> [DATASET RECORDS]
+ + +

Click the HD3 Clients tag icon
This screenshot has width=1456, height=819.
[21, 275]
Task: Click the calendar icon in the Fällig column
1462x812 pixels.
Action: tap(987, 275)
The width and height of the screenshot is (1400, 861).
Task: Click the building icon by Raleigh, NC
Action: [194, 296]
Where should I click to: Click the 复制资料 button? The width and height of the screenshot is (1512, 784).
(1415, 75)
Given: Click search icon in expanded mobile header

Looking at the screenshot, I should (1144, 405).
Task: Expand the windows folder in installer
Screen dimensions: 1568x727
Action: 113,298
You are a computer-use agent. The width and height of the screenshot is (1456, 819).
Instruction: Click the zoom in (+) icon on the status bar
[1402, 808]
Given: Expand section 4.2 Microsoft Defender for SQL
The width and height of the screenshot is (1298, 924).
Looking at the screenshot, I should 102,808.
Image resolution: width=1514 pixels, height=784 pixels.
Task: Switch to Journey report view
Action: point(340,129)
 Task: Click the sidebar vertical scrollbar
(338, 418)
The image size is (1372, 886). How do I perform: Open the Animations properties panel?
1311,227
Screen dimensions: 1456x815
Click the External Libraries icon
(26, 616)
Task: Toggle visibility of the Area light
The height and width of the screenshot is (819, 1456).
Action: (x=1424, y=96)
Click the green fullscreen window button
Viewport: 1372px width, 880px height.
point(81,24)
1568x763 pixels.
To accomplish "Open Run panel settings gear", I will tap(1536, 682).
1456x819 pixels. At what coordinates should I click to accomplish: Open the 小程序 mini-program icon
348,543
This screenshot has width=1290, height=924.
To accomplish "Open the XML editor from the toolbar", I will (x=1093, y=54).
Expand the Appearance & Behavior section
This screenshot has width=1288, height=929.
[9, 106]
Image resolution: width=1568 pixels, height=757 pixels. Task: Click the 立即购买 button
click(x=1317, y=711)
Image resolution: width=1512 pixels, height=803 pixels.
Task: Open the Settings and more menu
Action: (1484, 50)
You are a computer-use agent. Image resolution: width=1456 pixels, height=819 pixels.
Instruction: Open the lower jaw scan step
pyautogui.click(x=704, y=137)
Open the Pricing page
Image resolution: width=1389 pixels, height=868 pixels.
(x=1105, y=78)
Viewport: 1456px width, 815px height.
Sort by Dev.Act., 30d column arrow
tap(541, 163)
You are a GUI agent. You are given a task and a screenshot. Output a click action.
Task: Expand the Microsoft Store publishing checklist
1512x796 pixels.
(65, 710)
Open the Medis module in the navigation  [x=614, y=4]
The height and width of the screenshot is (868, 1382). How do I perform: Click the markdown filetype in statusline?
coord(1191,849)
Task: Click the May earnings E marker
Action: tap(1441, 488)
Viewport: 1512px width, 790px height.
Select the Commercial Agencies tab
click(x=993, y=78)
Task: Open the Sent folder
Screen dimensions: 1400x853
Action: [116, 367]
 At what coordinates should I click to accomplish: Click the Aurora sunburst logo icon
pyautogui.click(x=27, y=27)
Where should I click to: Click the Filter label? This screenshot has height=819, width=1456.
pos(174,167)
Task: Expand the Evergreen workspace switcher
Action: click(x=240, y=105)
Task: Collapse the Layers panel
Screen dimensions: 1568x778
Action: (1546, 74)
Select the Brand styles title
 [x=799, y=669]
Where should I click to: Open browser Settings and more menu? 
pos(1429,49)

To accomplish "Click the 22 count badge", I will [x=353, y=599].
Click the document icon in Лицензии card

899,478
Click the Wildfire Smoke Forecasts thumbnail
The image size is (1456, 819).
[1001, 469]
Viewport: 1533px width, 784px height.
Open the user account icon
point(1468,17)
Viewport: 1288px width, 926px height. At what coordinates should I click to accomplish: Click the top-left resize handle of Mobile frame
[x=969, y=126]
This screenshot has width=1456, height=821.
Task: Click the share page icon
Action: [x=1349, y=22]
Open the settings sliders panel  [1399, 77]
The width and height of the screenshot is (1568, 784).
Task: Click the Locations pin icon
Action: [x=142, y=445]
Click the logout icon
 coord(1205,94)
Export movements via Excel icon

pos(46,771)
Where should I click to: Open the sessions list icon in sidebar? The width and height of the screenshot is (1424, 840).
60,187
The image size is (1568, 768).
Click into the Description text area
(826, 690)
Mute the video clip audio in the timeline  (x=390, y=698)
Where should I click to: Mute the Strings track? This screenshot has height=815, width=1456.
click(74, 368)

+ + +

> [TO DO] The listing above must be written out again in its entirety, exactly as given.

> [PROBLEM SOLUTION]
Click the HD3 Clients tag icon
This screenshot has width=1456, height=819.
[21, 275]
Task: Click the calendar icon in the Fällig column
1462x812 pixels.
Action: tap(987, 275)
The width and height of the screenshot is (1400, 861).
Task: Click the building icon by Raleigh, NC
Action: [194, 296]
Where should I click to: Click the 复制资料 button? The width and height of the screenshot is (1512, 784).
(1415, 75)
Given: Click search icon in expanded mobile header

Looking at the screenshot, I should (1144, 405).
Task: Expand the windows folder in installer
Screen dimensions: 1568x727
Action: 113,298
You are a computer-use agent. The width and height of the screenshot is (1456, 819).
Instruction: Click the zoom in (+) icon on the status bar
[1402, 808]
Given: Expand section 4.2 Microsoft Defender for SQL
The width and height of the screenshot is (1298, 924).
Looking at the screenshot, I should 102,808.
Image resolution: width=1514 pixels, height=784 pixels.
Task: Switch to Journey report view
Action: point(340,129)
 Task: Click the sidebar vertical scrollbar
(338, 418)
The image size is (1372, 886). How do I perform: Open the Animations properties panel?
1311,227
Screen dimensions: 1456x815
Click the External Libraries icon
(26, 616)
Task: Toggle visibility of the Area light
The height and width of the screenshot is (819, 1456).
Action: (x=1424, y=96)
Click the green fullscreen window button
Viewport: 1372px width, 880px height.
point(81,24)
1568x763 pixels.
To accomplish "Open Run panel settings gear", I will tap(1536, 682).
1456x819 pixels. At what coordinates should I click to accomplish: Open the 小程序 mini-program icon
348,543
This screenshot has width=1290, height=924.
To accomplish "Open the XML editor from the toolbar", I will (x=1093, y=54).
Expand the Appearance & Behavior section
This screenshot has width=1288, height=929.
[9, 106]
Image resolution: width=1568 pixels, height=757 pixels. Task: Click the 立即购买 button
click(x=1317, y=711)
Image resolution: width=1512 pixels, height=803 pixels.
Task: Open the Settings and more menu
Action: (1484, 50)
You are a computer-use agent. Image resolution: width=1456 pixels, height=819 pixels.
Instruction: Open the lower jaw scan step
pyautogui.click(x=704, y=137)
Open the Pricing page
Image resolution: width=1389 pixels, height=868 pixels.
(x=1105, y=78)
Viewport: 1456px width, 815px height.
Sort by Dev.Act., 30d column arrow
tap(541, 163)
You are a GUI agent. You are given a task and a screenshot. Output a click action.
Task: Expand the Microsoft Store publishing checklist
1512x796 pixels.
(65, 710)
Open the Medis module in the navigation  [x=614, y=4]
The height and width of the screenshot is (868, 1382). How do I perform: Click the markdown filetype in statusline?
coord(1191,849)
Task: Click the May earnings E marker
Action: tap(1441, 488)
Viewport: 1512px width, 790px height.
Select the Commercial Agencies tab
click(x=993, y=78)
Task: Open the Sent folder
Screen dimensions: 1400x853
Action: [116, 367]
 At what coordinates should I click to accomplish: Click the Aurora sunburst logo icon
pyautogui.click(x=27, y=27)
Where should I click to: Click the Filter label? This screenshot has height=819, width=1456.
pos(174,167)
Task: Expand the Evergreen workspace switcher
Action: click(x=240, y=105)
Task: Collapse the Layers panel
Screen dimensions: 1568x778
Action: (1546, 74)
Select the Brand styles title
 [x=799, y=669]
Where should I click to: Open browser Settings and more menu? 
pos(1429,49)

To accomplish "Click the 22 count badge", I will [x=353, y=599].
Click the document icon in Лицензии card

899,478
Click the Wildfire Smoke Forecasts thumbnail
The image size is (1456, 819).
[1001, 469]
Viewport: 1533px width, 784px height.
Open the user account icon
point(1468,17)
Viewport: 1288px width, 926px height. At what coordinates should I click to accomplish: Click the top-left resize handle of Mobile frame
[x=969, y=126]
This screenshot has width=1456, height=821.
Task: Click the share page icon
Action: [x=1349, y=22]
Open the settings sliders panel  [1399, 77]
The width and height of the screenshot is (1568, 784).
Task: Click the Locations pin icon
Action: [x=142, y=445]
Click the logout icon
 coord(1205,94)
Export movements via Excel icon

pos(46,771)
Where should I click to: Open the sessions list icon in sidebar? The width and height of the screenshot is (1424, 840).
60,187
The image size is (1568, 768).
Click into the Description text area
(826, 690)
Mute the video clip audio in the timeline  (x=390, y=698)
Where should I click to: Mute the Strings track? This screenshot has height=815, width=1456.
click(74, 368)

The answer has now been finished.